Energy Minister Greg Rickford made the announcement Friday.
“We clearly promised we would cancel these unnecessary and wasteful energy projects as part of our plan to cut hydro rates by 12 per cent for families, farmers and small businesses,” Rickford said in a statement.
“In the past few weeks, we have taken significant steps toward keeping that promise,” the minister said.
“For 15 years, Ontario families and businesses have been forced to pay inflated hydro prices, so the government could spend on unnecessary and expensive energy schemes,” he said, referring to the previous Liberal government that was in power from 2003 until the June 7 election.
“Those days are over.”
During the tenure of former premiers Dalton McGuinty and Kathleen Wynne, the province spent billions subsidizing green energy generated by wind turbines and solar panels.

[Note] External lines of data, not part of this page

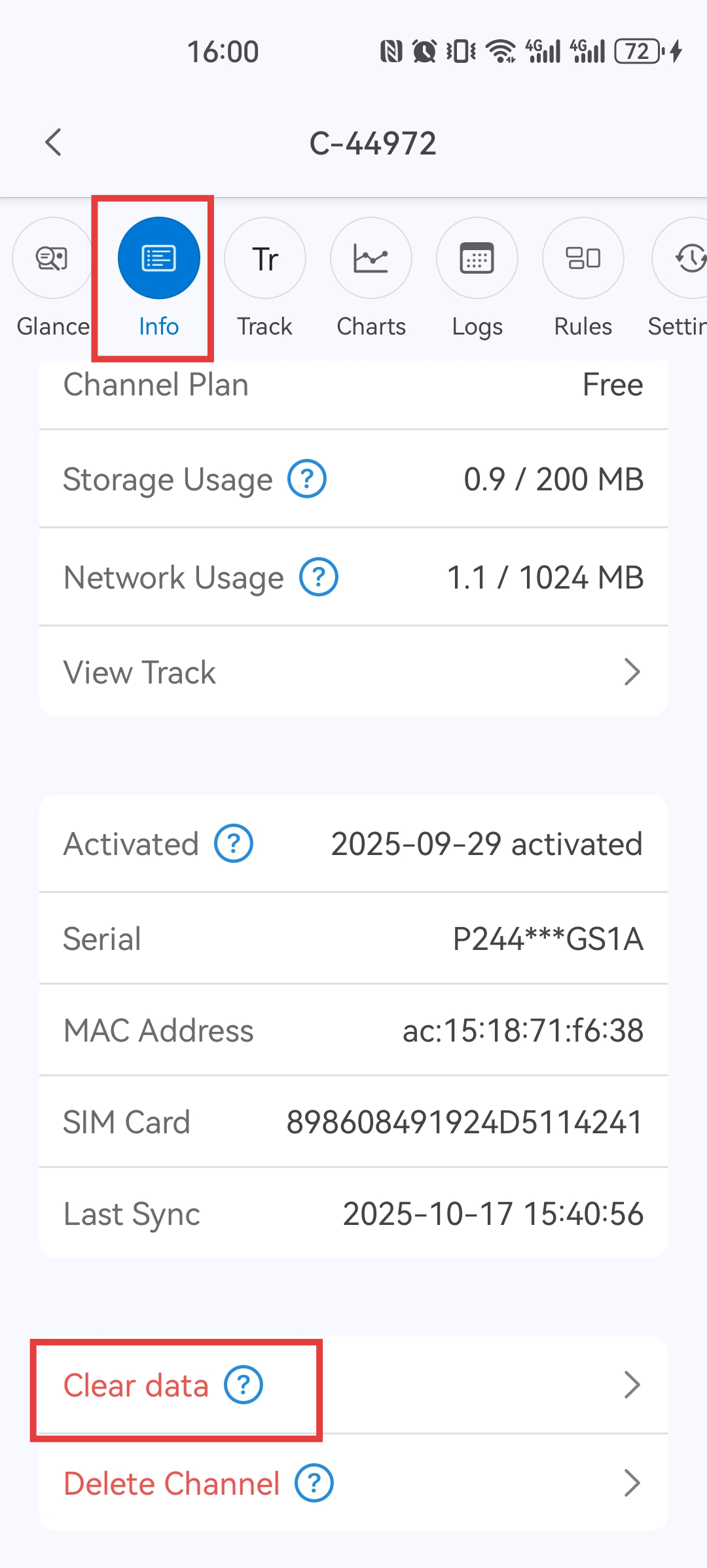
Task: Open the Settings history icon
Action: pos(689,258)
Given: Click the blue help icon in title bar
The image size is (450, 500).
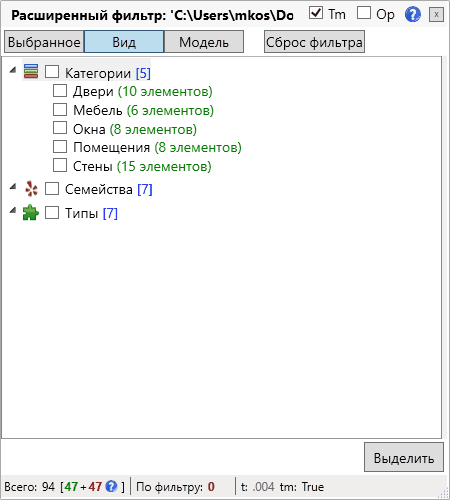Looking at the screenshot, I should pos(412,14).
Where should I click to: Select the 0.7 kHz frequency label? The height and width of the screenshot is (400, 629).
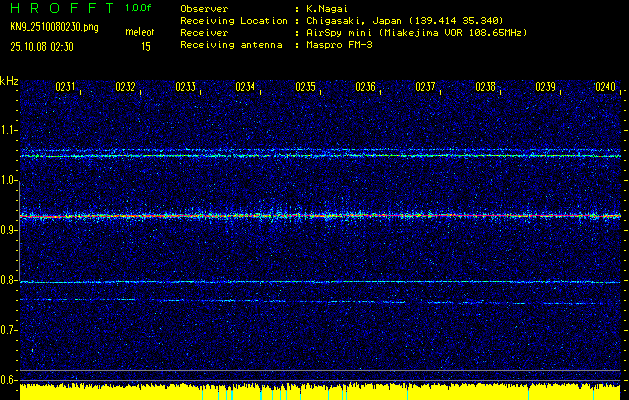(9, 329)
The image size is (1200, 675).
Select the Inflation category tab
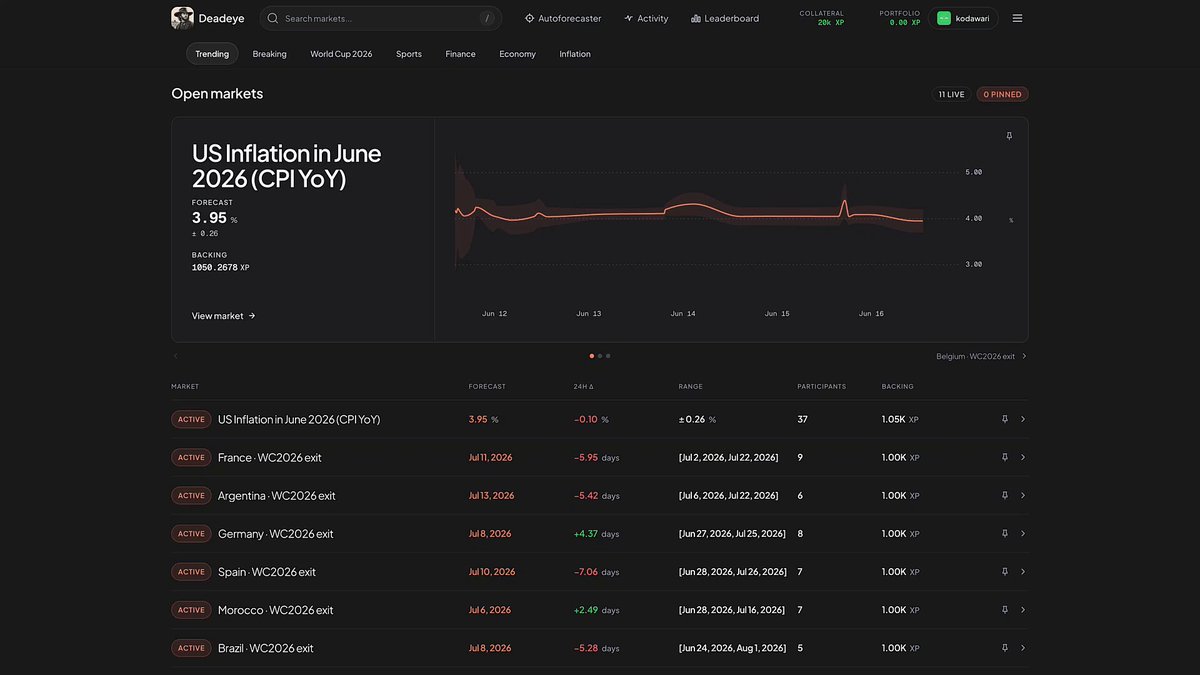tap(575, 54)
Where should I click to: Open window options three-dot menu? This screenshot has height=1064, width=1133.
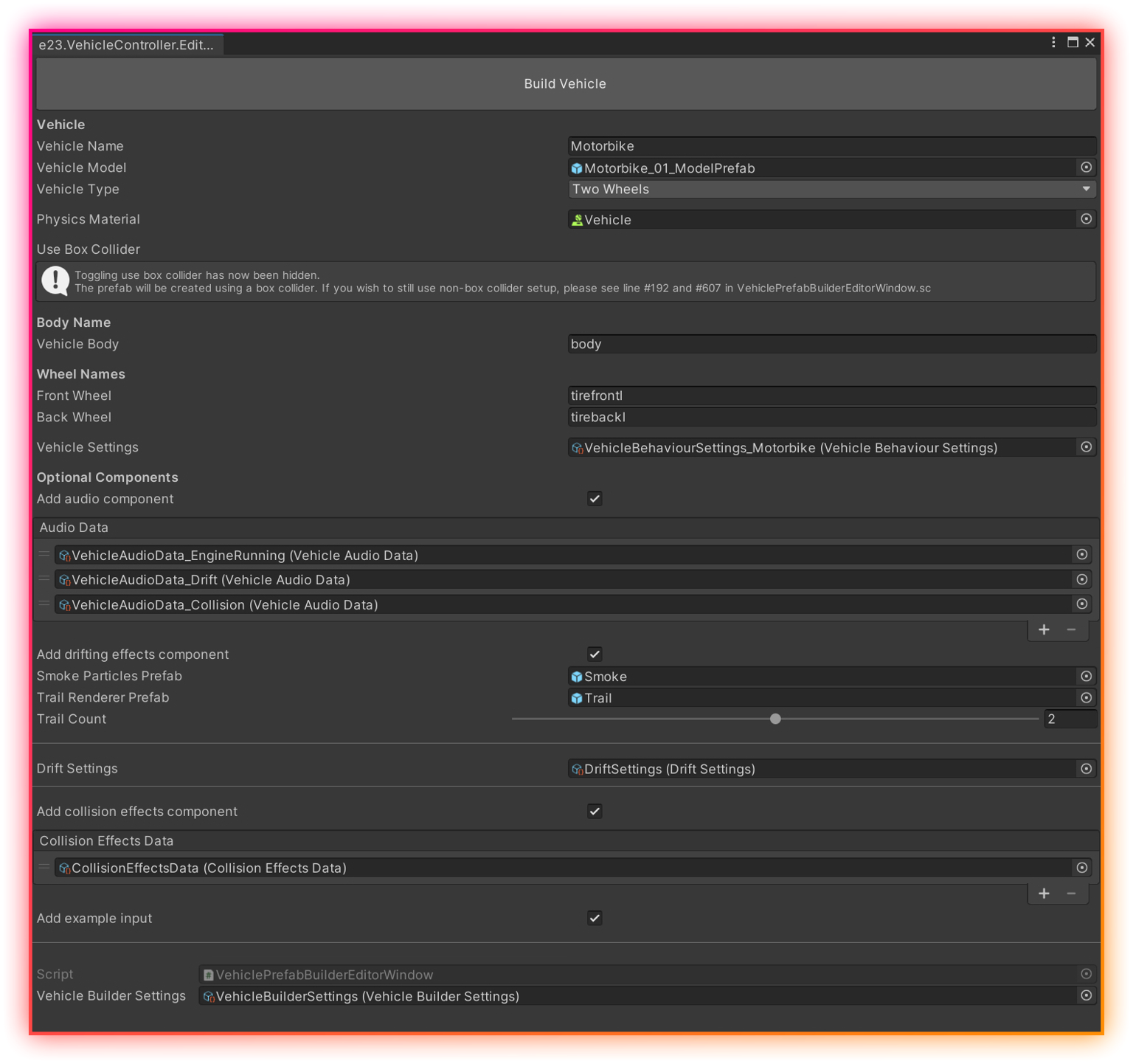1053,43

Rickford said none of the cancelled projects have reached “development milestones,” so it should be cheaper to scrap them now.
The minister said Premier Doug Ford’s new Tory government plans to introduce an amendment in the legislature to protect ratepayers from bearing the brunt of any financial penalties or possible litigation.
“Even after all costs are accounted for, ratepayers can expect to benefit from $790 million in savings from this one decision,” the government said.
But Queen’s Park did not provide a list of the 758 contracts or a breakdown of how that amount was calculated.
Earlier this week, the Tories zapped the controversial White Pines industrial wind farm in Prince Edward County, south of Belleville, which could cost ratepayers $100 million in penalties.
Begun in 2009, it is nearing completion and was supposed to open this fall.
But many residents of the bucolic area strongly oppose the nine-turbine project.
The president of the wind farm’s German parent company penned an open letter to Ford on Friday, urging the premier to reconsider.
“Our company will incur a serious loss of over $100 million,” wrote Hartmut Brösamle, CEO of WPD in Bremen, Germany.
“A new elected government has any right to pursue a different energy policy,” said Brösamle, adding his company’s project is being “ruined retroactively.”
Ford has shown himself to be an interventionist when it comes to the energy business. On Wednesday, he engineered the departure of Hydro One’s CEO and board of directors.